Model Development: Three variable-selection strategies (backward stepwise AIC, LASSO, and XGBoost-SHAP) were used; a multivariable logistic regression model was constructed and validated through bootstrap resampling.
Key Findings:
PC-AKI incidence was 9.8% (59/604), with significant recovery-dependent stratification: 3.5% in fully recovered PO-AKI vs. 52.5% in unrecovered PO-AKI.
Independent predictors included PO-AKI stage 3 (OR = 3.144, 95% CI: 1.41–7.06) and unrecovered PO-AKI before first CTA (OR = 25.212, 95% CI: 12.57–53.49).

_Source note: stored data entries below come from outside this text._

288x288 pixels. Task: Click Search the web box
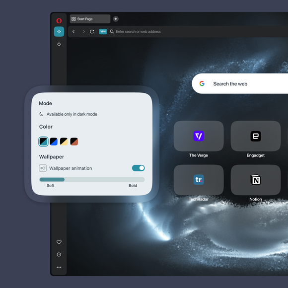[240, 84]
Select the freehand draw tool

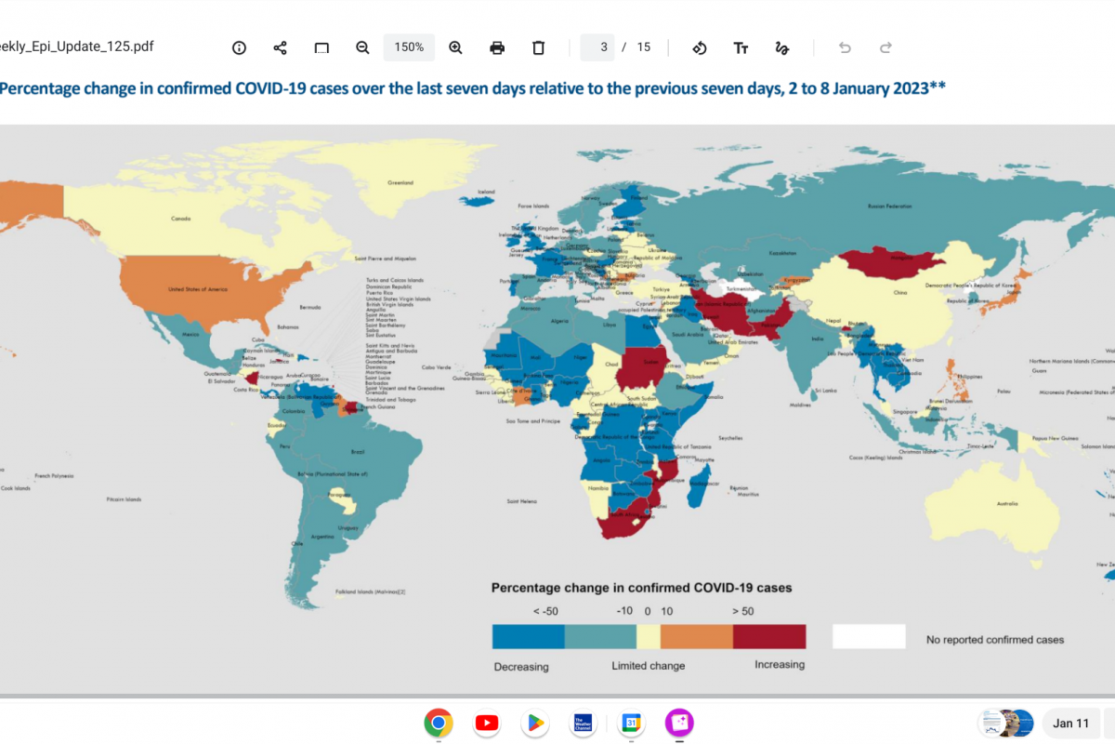point(782,47)
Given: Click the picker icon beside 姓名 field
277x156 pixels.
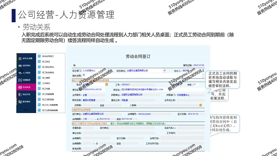Looking at the screenshot, I should [106, 84].
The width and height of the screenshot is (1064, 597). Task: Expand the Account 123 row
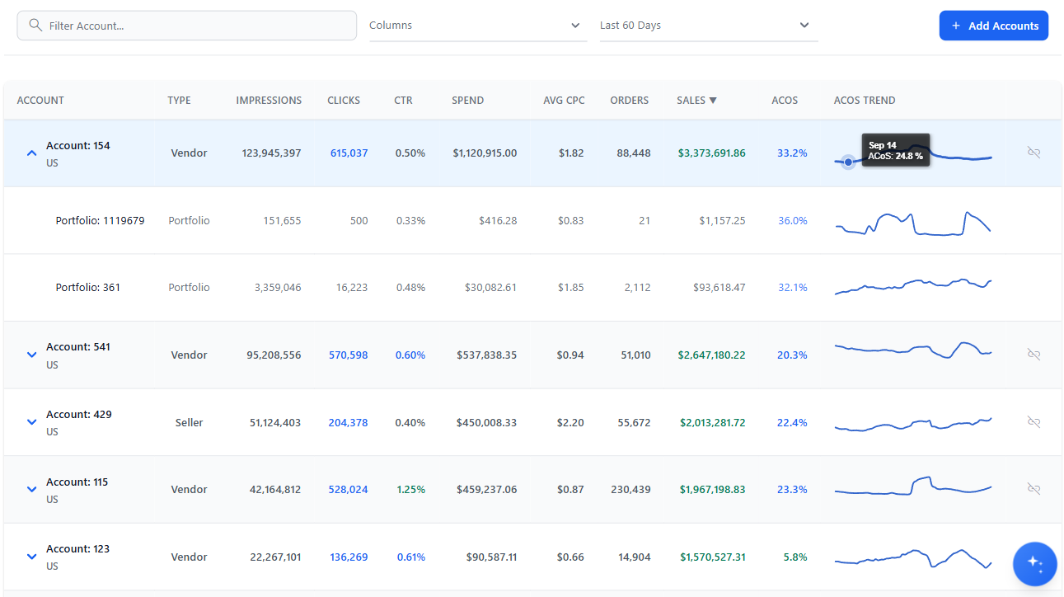click(31, 556)
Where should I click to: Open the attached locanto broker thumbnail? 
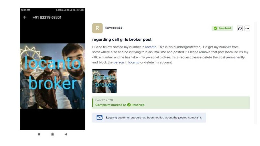pos(104,81)
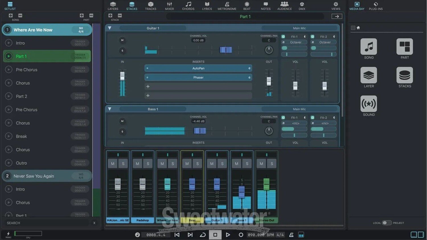Open the Plug-Ins tab
The image size is (427, 240).
376,6
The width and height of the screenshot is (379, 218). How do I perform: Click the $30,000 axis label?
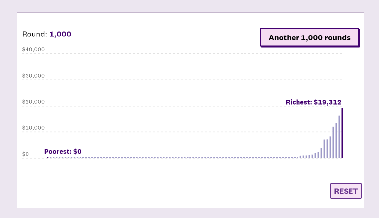(33, 76)
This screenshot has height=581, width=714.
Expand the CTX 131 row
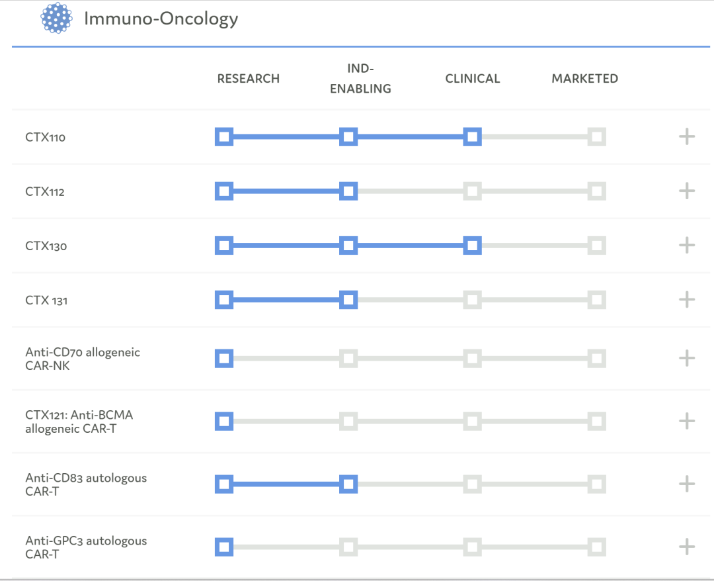(x=687, y=300)
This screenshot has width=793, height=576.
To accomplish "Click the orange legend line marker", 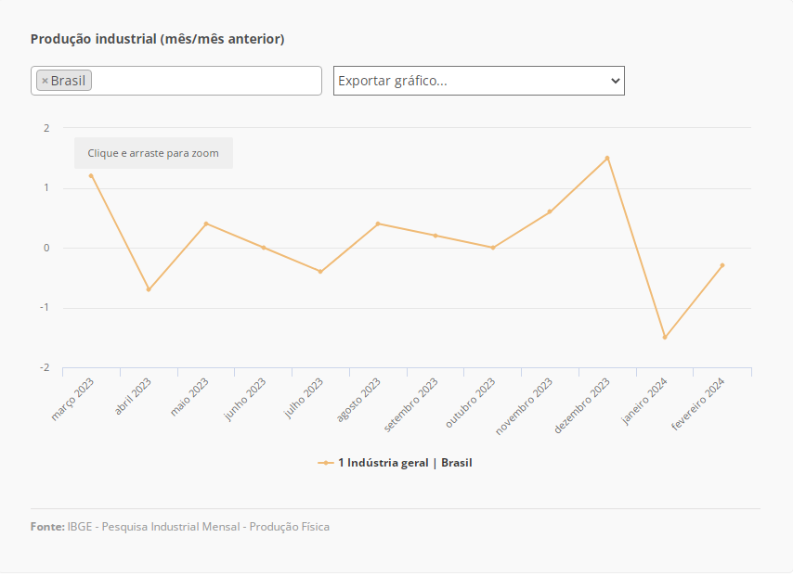I will (x=326, y=462).
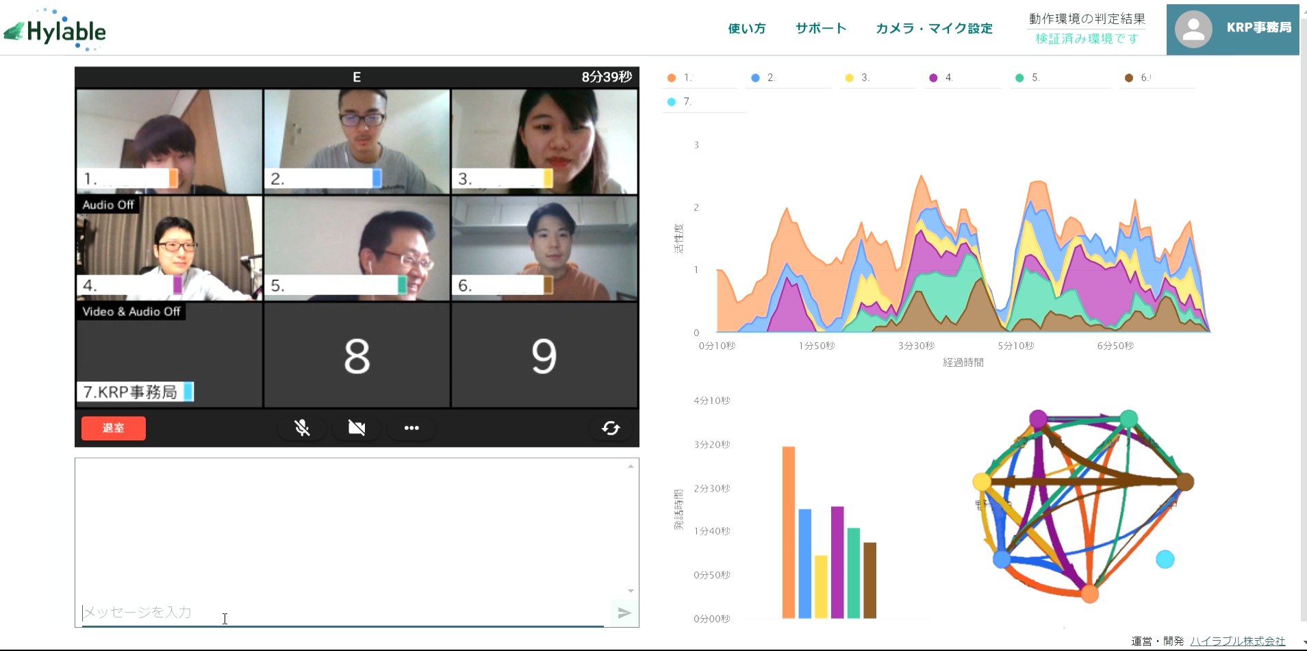Open カメラ・マイク設定 settings
The width and height of the screenshot is (1307, 651).
coord(934,28)
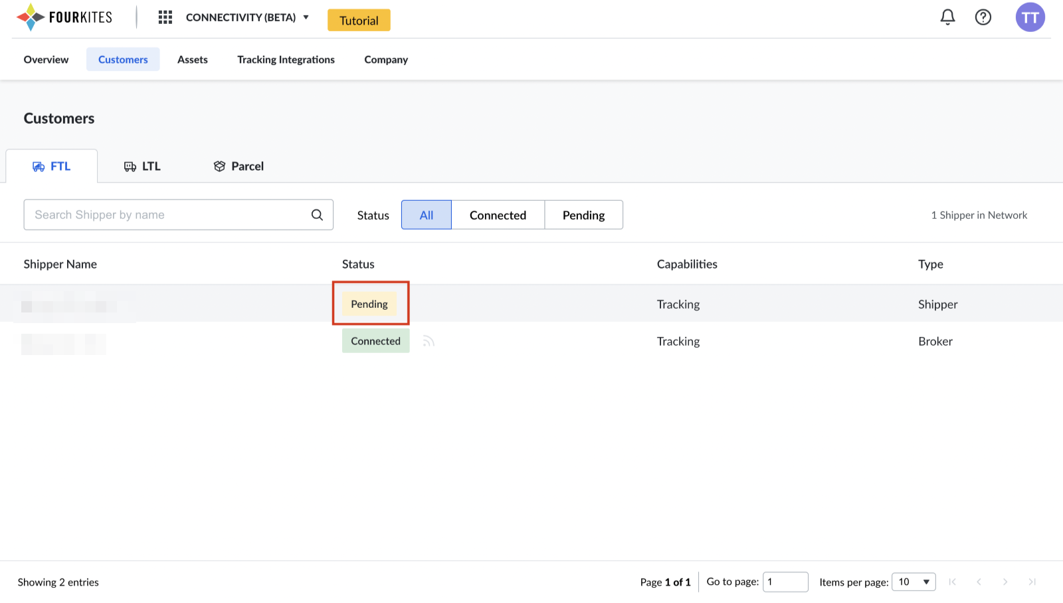Filter status by Connected

[498, 215]
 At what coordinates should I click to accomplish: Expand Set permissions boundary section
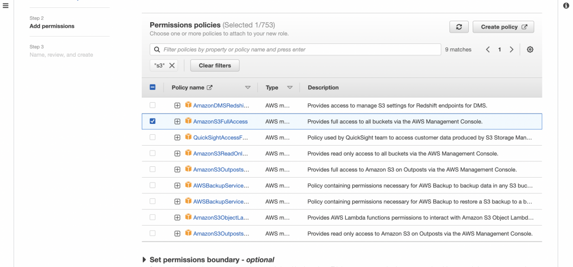click(x=144, y=260)
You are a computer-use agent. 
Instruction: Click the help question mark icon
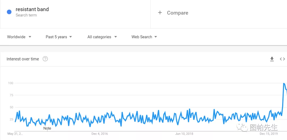[x=45, y=59]
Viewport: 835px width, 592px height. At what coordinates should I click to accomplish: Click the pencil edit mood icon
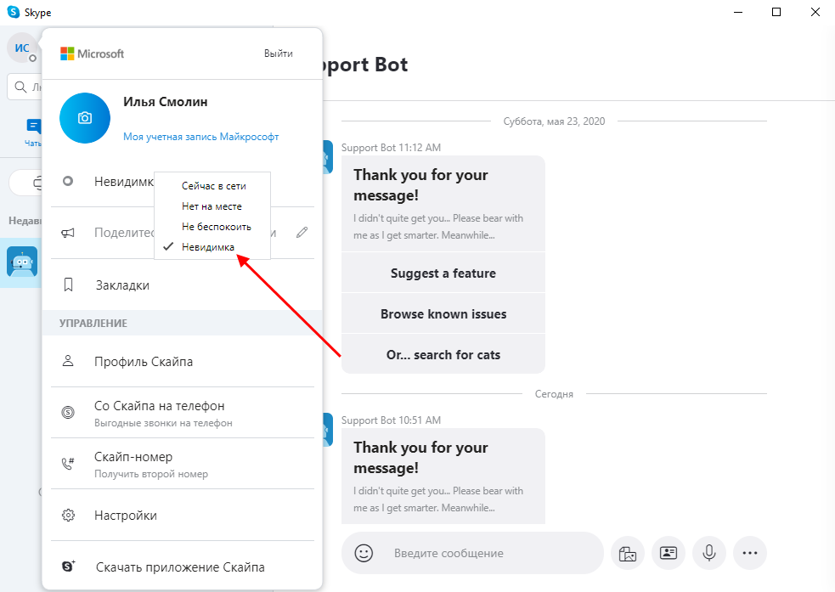click(302, 232)
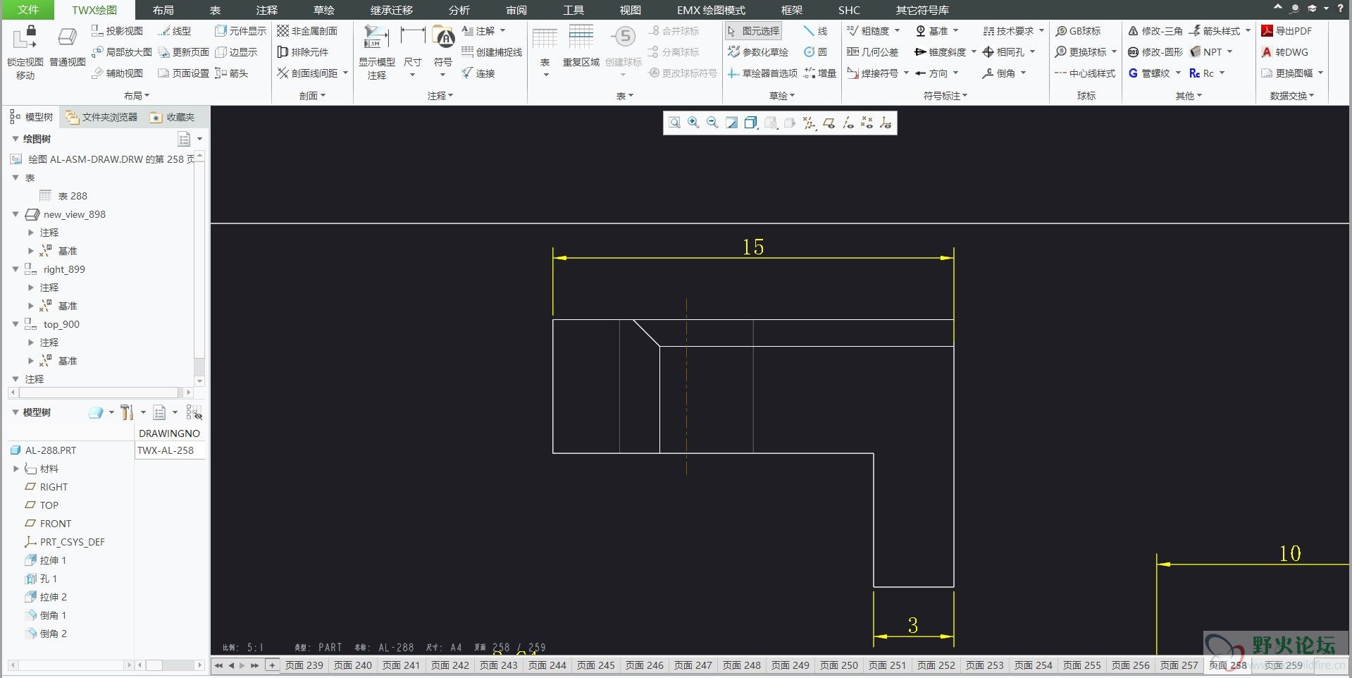Click the 导出PDF export icon
The image size is (1352, 678).
1286,31
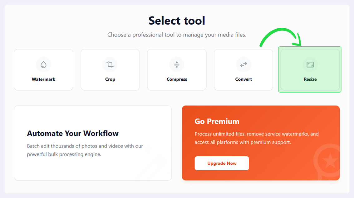Click the Watermark label text
The image size is (354, 198).
[x=43, y=79]
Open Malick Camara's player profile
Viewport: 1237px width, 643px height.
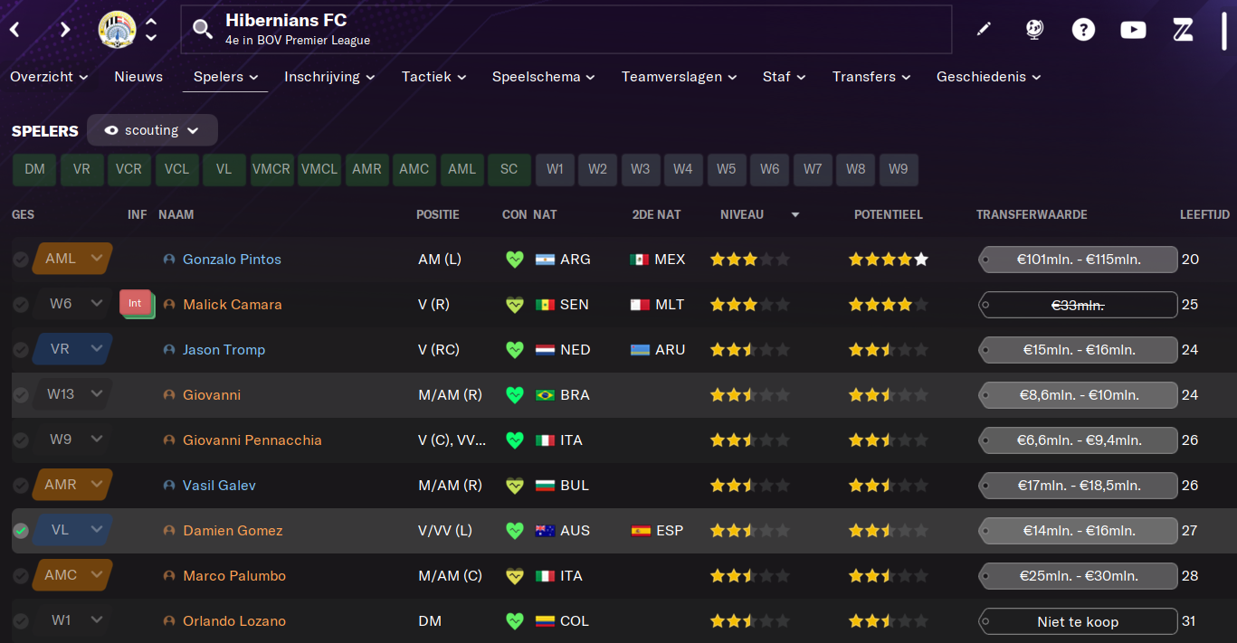pos(233,305)
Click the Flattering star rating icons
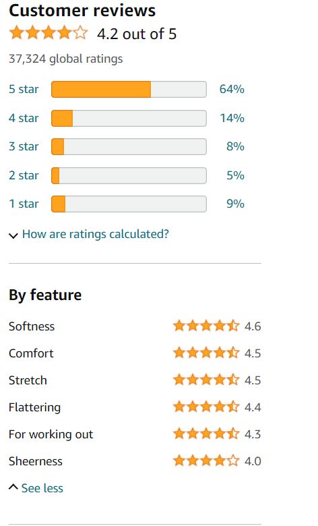318x526 pixels. 206,407
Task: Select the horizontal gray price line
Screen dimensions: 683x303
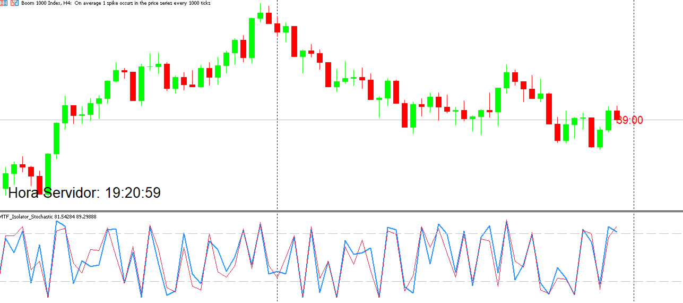Action: tap(341, 120)
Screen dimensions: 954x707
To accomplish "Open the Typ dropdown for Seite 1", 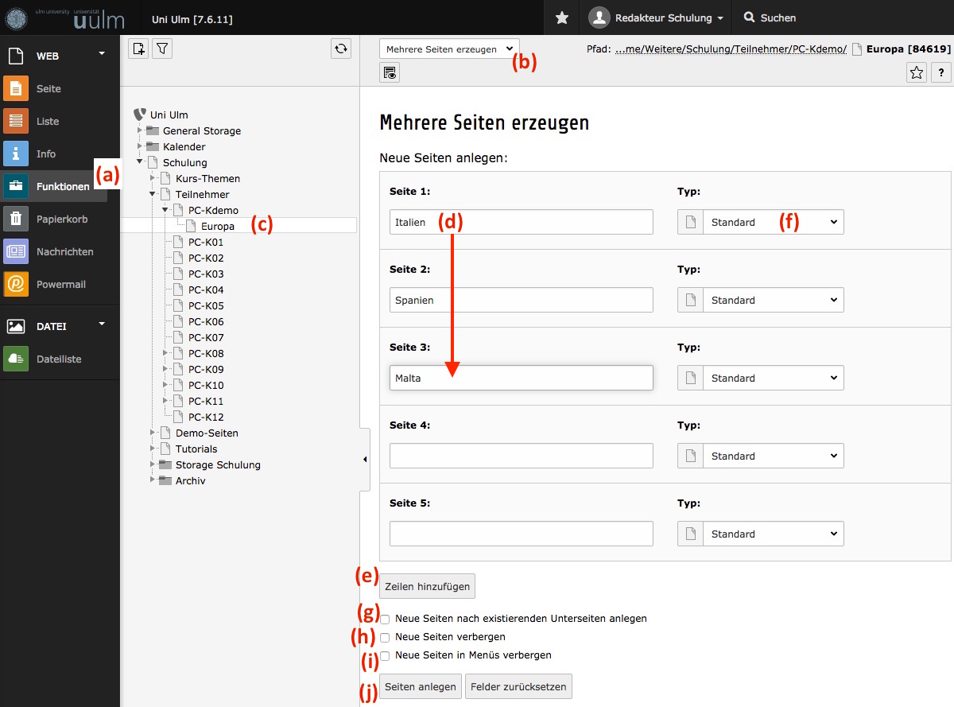I will [773, 222].
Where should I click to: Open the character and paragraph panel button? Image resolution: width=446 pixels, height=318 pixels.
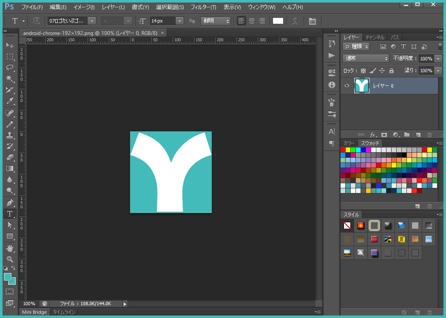point(312,21)
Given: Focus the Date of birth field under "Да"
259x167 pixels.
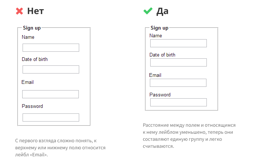Looking at the screenshot, I should [x=178, y=62].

The model exhibited good discrimination (AUC=0.848, 95% CI: 0.78–0.91) and calibration (Brier=0.057).
PC-AKI was associated with prolonged ICU stay (RR = 1.521, 95% CI: 1.19–1.97) and incomplete renal recovery at discharge (OR = 2.554, 95% CI: 1.30–4.86).
Interpretation:
Dynamic PO-AKI recovery and advanced AKI stage are associated with PC-AKI risk in post-ATAAD patients.
Limitations:
External validation of the prediction model is needed before clinical deployment to ensure its applicability in broader settings.
Conclusion:
The internally validated model may aid individualized risk stratification before contrast procedures in this high-risk subgroup.